• [EXERCISE INSTRUCTIONS]
Every line from the one bearing "You are a GUI" through the last line of the records below is to be output exactly, and no other line; leave out the pictures.
★ ★ ★
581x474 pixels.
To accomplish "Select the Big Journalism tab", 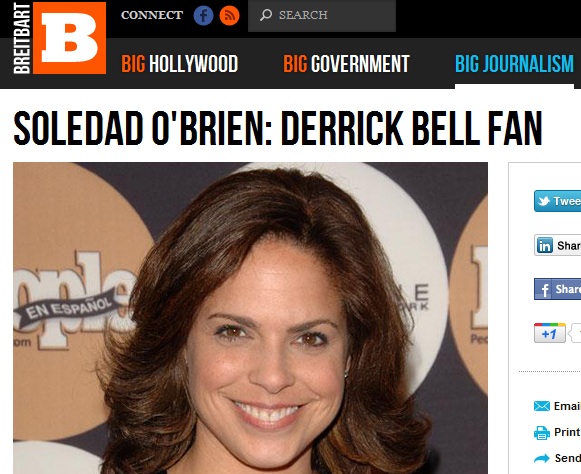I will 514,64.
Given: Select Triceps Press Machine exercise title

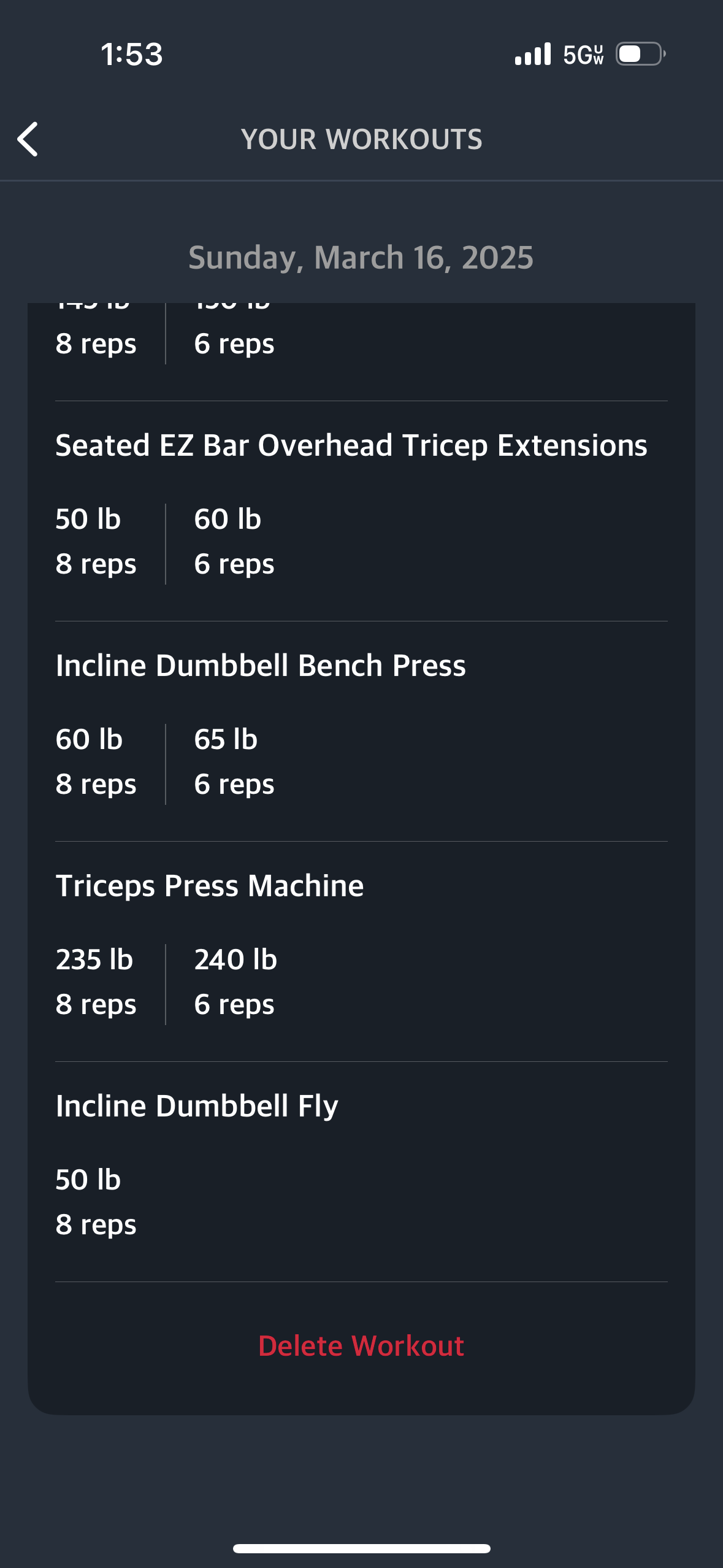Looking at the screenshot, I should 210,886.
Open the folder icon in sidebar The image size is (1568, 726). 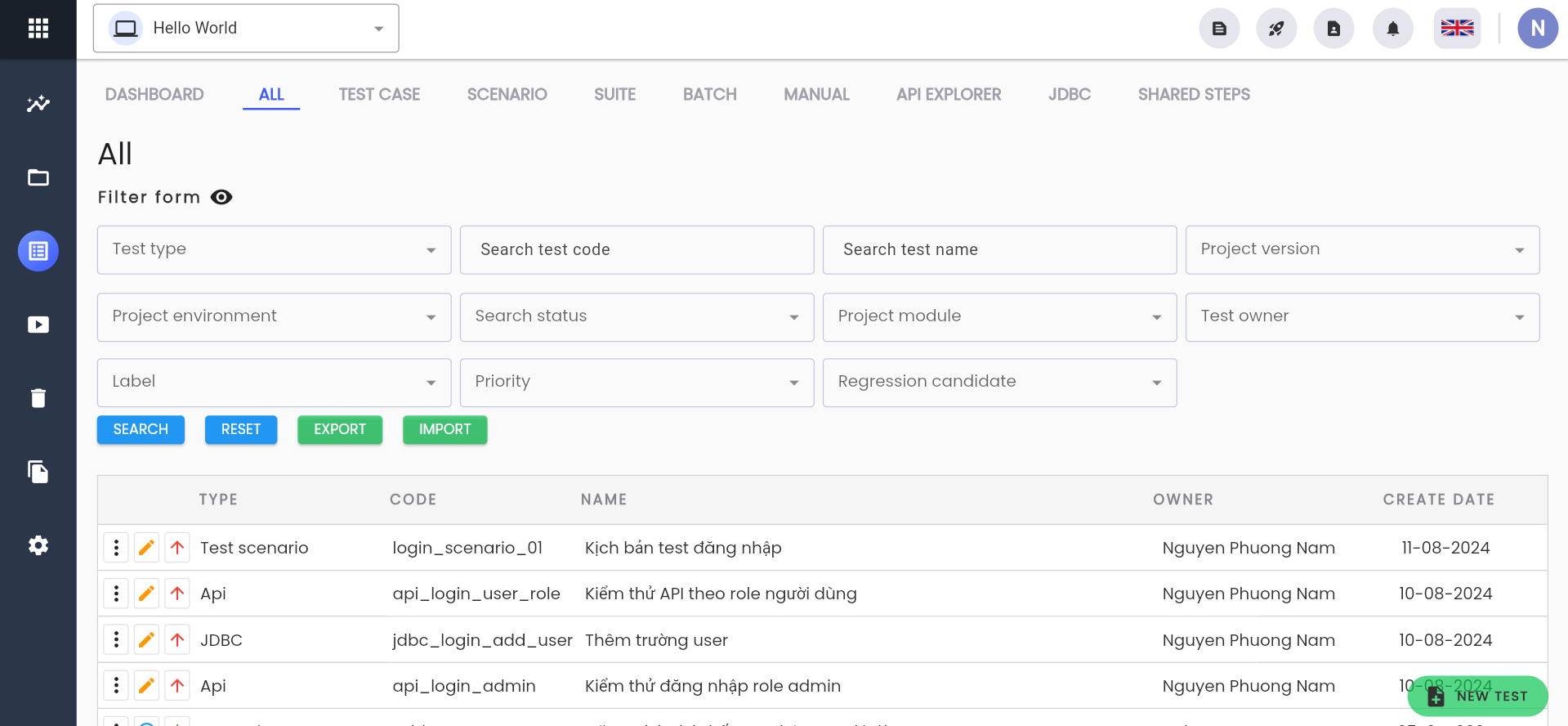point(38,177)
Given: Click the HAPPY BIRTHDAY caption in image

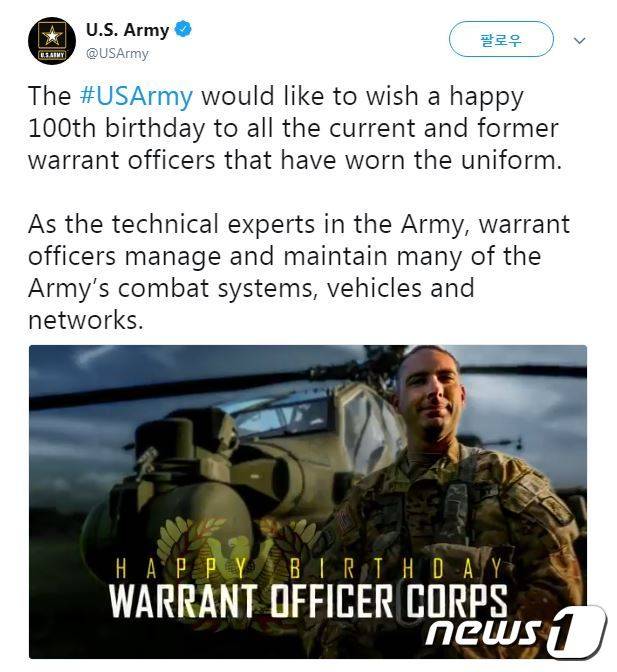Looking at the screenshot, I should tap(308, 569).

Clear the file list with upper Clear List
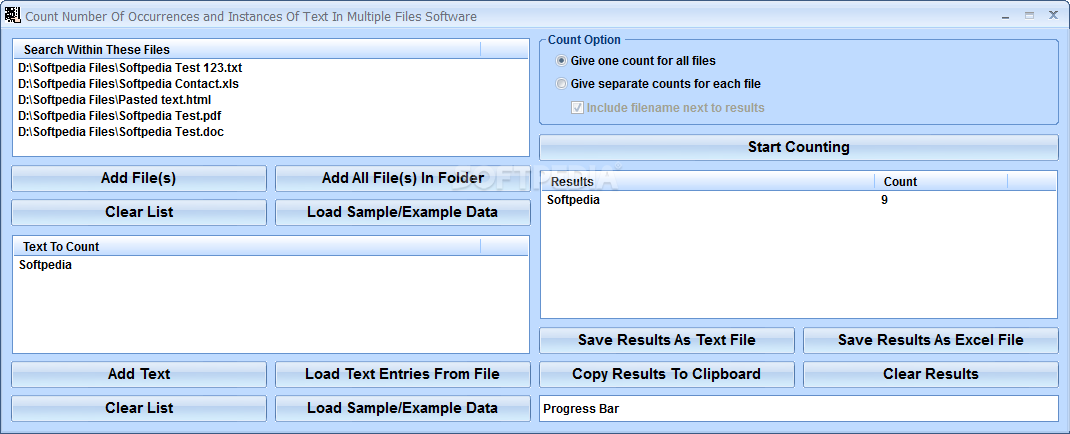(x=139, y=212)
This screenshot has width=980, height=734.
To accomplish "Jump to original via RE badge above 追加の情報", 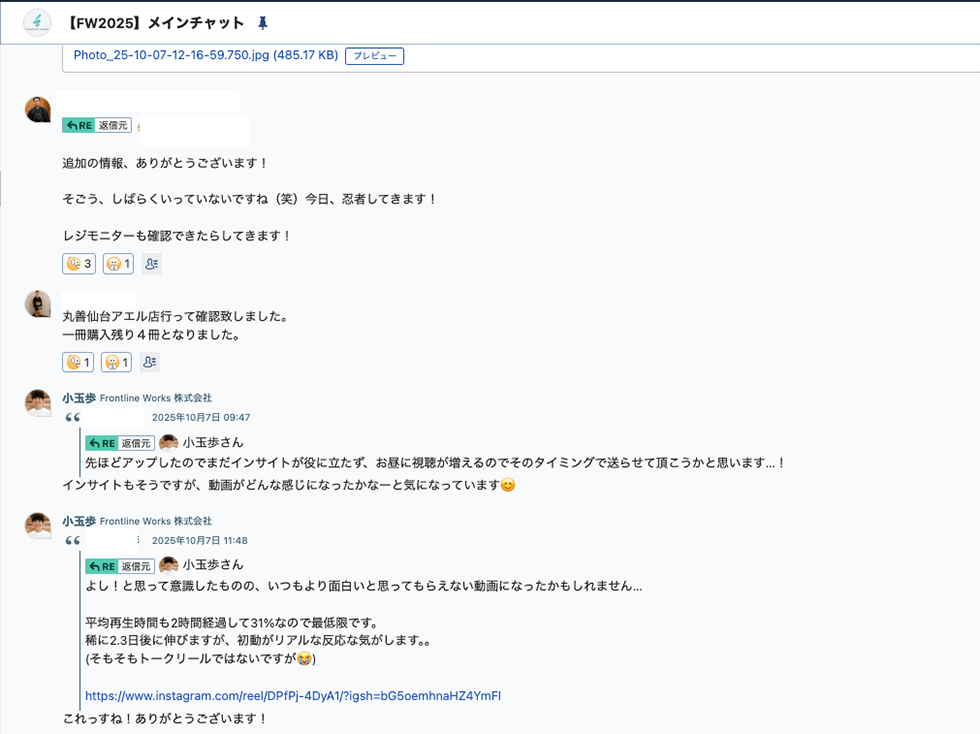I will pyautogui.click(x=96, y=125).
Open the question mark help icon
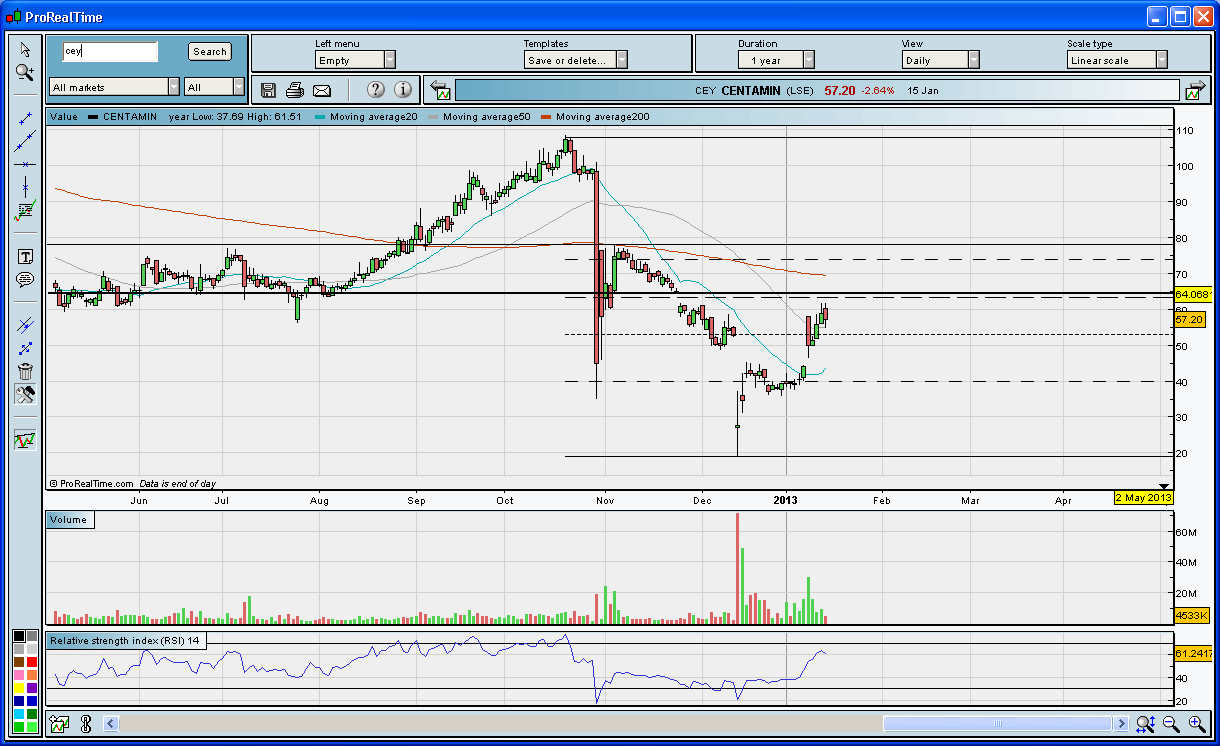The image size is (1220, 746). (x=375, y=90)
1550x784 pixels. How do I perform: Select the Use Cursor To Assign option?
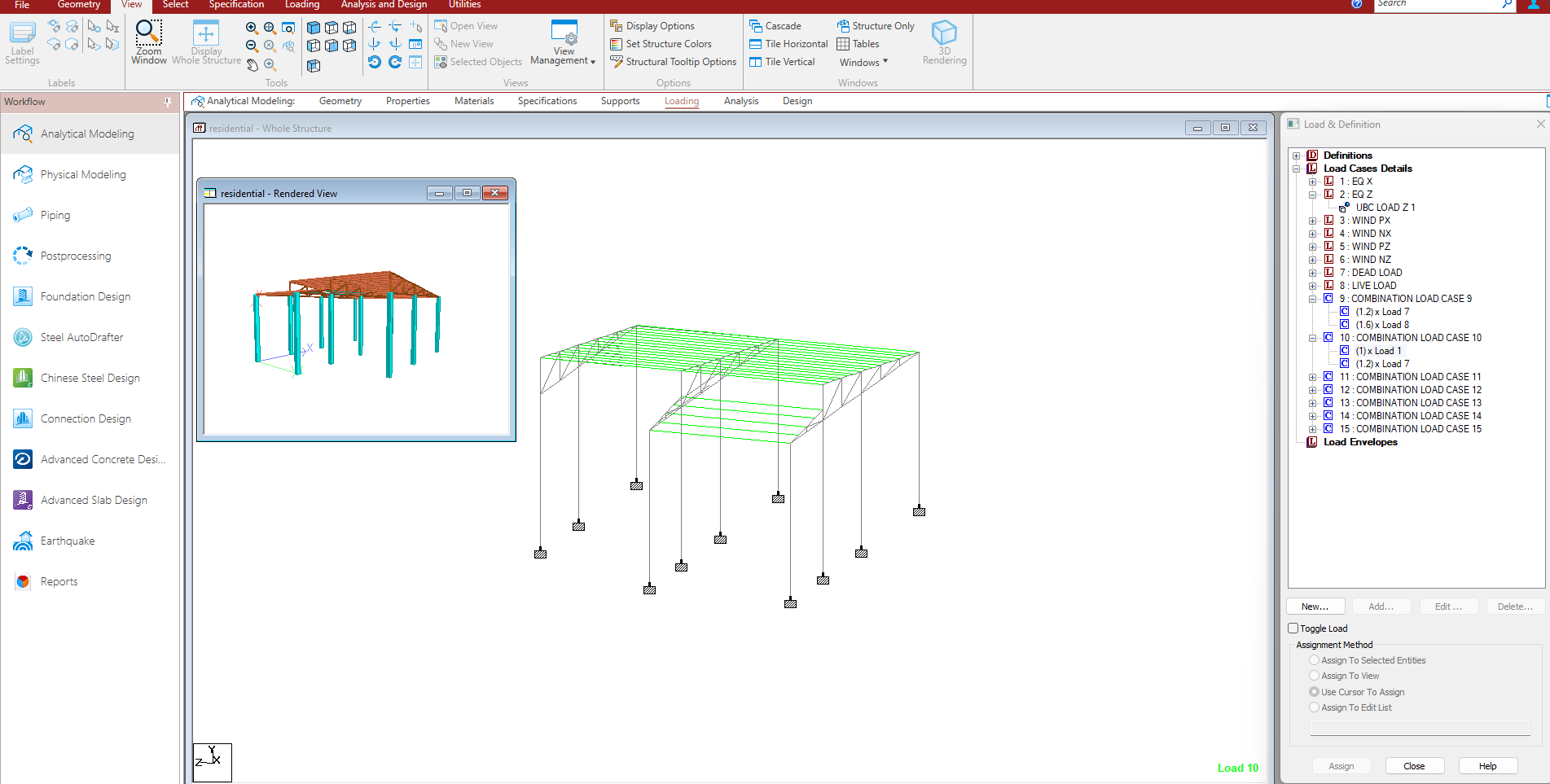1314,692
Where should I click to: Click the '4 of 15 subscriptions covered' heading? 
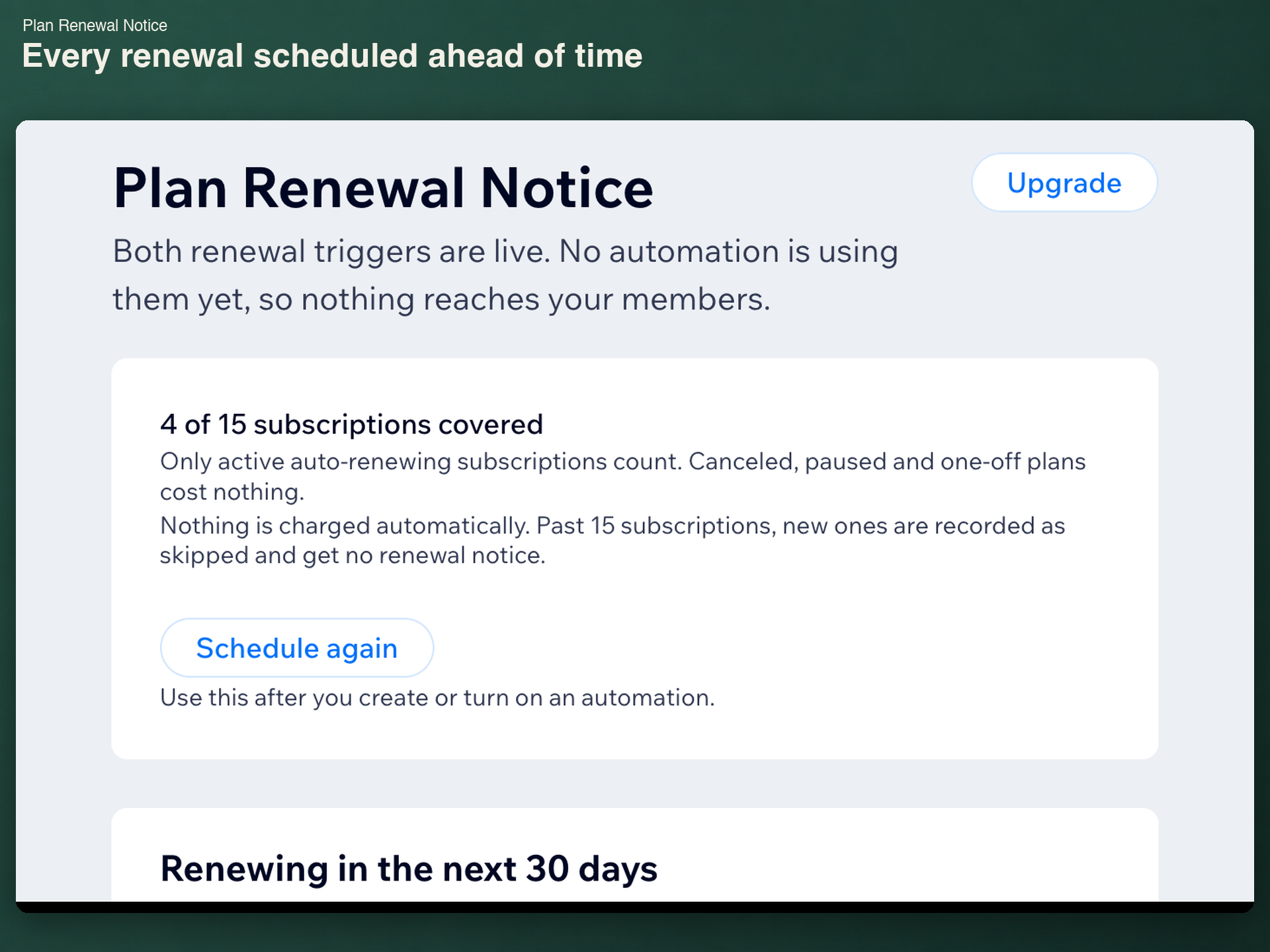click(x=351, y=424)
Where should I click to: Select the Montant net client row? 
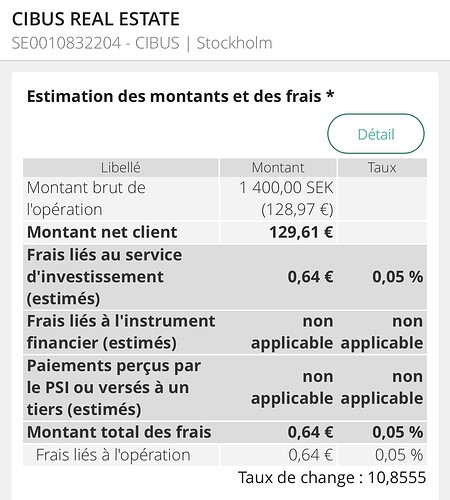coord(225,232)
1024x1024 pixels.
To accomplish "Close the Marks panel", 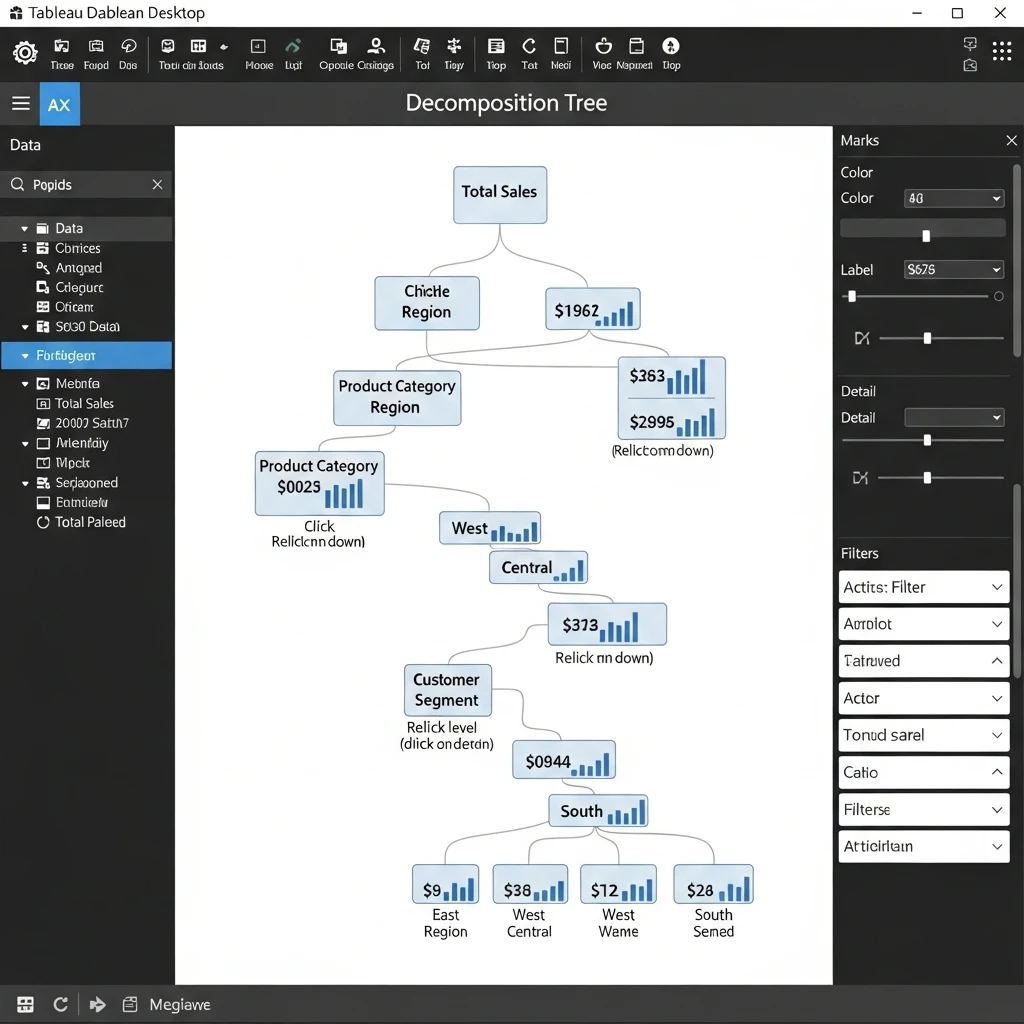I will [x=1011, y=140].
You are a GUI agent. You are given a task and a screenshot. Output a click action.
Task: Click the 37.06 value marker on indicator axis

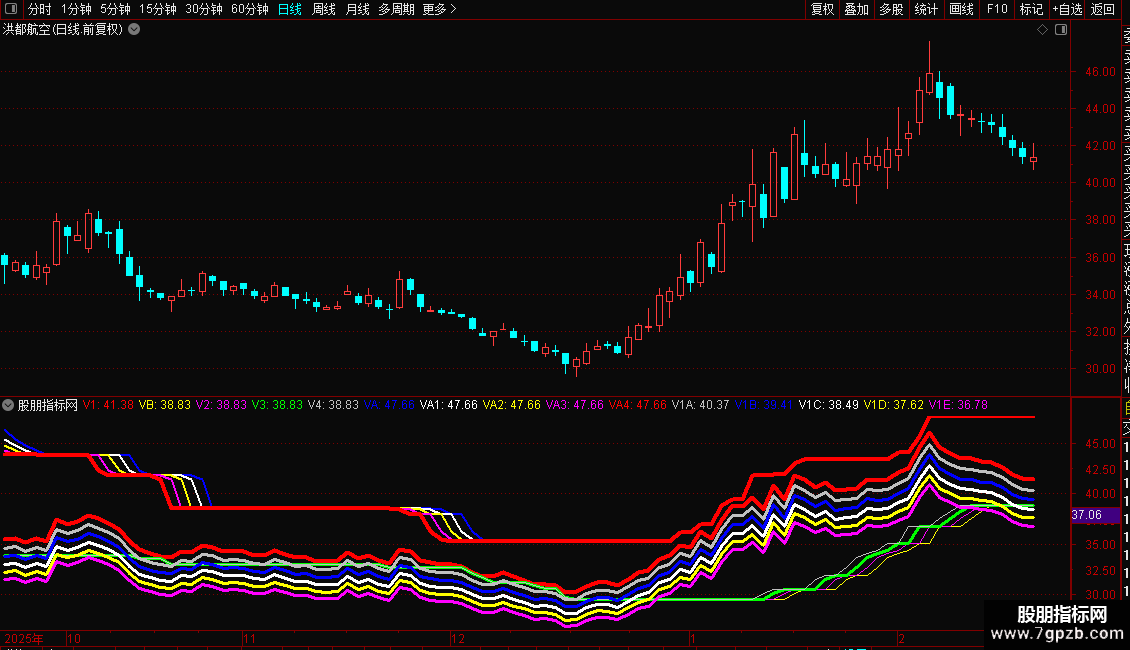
★ ★ ★
• [ANSWER TO THIS EXERCISE]
You are a GUI agent. You are given a task and a screenshot. Output a click action.
Task: Click the 37.06 value marker on indicator axis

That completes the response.